- **Provided entries**:
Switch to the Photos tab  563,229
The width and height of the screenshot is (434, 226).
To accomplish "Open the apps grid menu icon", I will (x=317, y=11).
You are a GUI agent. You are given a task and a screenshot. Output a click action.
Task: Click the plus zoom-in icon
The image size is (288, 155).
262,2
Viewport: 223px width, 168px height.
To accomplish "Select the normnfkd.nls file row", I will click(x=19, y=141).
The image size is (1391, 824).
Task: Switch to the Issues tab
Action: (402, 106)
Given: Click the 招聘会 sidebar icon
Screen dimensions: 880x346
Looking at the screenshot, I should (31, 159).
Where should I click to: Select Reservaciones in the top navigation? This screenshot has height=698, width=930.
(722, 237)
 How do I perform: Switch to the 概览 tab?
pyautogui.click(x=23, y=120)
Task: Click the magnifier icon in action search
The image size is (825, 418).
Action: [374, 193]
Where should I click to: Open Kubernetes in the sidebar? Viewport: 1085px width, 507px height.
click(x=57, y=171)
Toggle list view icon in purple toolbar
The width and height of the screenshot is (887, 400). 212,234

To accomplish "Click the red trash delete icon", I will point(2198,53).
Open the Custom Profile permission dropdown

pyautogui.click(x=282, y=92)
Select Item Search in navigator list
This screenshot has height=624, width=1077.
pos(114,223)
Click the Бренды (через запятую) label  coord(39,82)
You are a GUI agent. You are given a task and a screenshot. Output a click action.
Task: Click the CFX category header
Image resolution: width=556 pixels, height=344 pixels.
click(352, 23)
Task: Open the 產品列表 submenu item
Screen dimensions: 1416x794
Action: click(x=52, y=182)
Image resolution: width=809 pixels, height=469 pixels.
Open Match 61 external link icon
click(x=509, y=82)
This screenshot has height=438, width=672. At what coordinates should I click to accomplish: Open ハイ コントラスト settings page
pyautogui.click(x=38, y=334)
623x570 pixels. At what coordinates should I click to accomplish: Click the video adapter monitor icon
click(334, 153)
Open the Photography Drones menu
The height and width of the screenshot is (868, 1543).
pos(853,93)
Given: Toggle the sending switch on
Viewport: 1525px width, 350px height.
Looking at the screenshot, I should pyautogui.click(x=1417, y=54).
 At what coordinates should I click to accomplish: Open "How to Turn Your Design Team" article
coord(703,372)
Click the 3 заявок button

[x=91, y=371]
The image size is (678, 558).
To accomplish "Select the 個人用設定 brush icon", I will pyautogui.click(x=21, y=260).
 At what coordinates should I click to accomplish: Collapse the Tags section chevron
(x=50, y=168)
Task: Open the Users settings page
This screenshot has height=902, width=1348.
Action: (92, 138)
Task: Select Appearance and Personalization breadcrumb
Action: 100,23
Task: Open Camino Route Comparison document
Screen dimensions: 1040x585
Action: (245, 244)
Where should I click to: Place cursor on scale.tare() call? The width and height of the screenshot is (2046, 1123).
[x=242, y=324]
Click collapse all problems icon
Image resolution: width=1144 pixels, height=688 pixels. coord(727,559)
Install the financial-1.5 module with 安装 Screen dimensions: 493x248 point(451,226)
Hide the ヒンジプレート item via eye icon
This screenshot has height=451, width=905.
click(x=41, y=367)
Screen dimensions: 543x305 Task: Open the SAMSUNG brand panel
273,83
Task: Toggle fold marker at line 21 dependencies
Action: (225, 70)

- **What is asked**: Convert the material above, from the line with "Select Item Search in navigator list" up to and including the line with "Action: 100,23", into a JSON list of strings with one string per line, leaving out blank lines.

- **Written response**:
[
  "Select Item Search in navigator list",
  "This screenshot has height=624, width=1077.",
  "pos(114,223)",
  "Click the Бренды (через запятую) label  coord(39,82)",
  "You are a GUI agent. You are given a task and a screenshot. Output a click action.",
  "Task: Click the CFX category header",
  "Image resolution: width=556 pixels, height=344 pixels.",
  "click(352, 23)",
  "Task: Open the 產品列表 submenu item",
  "Screen dimensions: 1416x794",
  "Action: click(x=52, y=182)",
  "Image resolution: width=809 pixels, height=469 pixels.",
  "Open Match 61 external link icon",
  "click(x=509, y=82)",
  "This screenshot has height=438, width=672. At what coordinates should I click to accomplish: Open ハイ コントラスト settings page",
  "pyautogui.click(x=38, y=334)",
  "623x570 pixels. At what coordinates should I click to accomplish: Click the video adapter monitor icon",
  "click(334, 153)",
  "Open the Photography Drones menu",
  "The height and width of the screenshot is (868, 1543).",
  "pos(853,93)",
  "Given: Toggle the sending switch on",
  "Viewport: 1525px width, 350px height.",
  "Looking at the screenshot, I should pyautogui.click(x=1417, y=54).",
  " At what coordinates should I click to accomplish: Open \"How to Turn Your Design Team\" article",
  "coord(703,372)",
  "Click the 3 заявок button",
  "[x=91, y=371]",
  "The image size is (678, 558).",
  "To accomplish \"Select the 個人用設定 brush icon\", I will pyautogui.click(x=21, y=260).",
  " At what coordinates should I click to accomplish: Collapse the Tags section chevron",
  "(x=50, y=168)",
  "Task: Open the Users settings page",
  "This screenshot has height=902, width=1348.",
  "Action: (92, 138)",
  "Task: Select Appearance and Personalization breadcrumb",
  "Action: 100,23"
]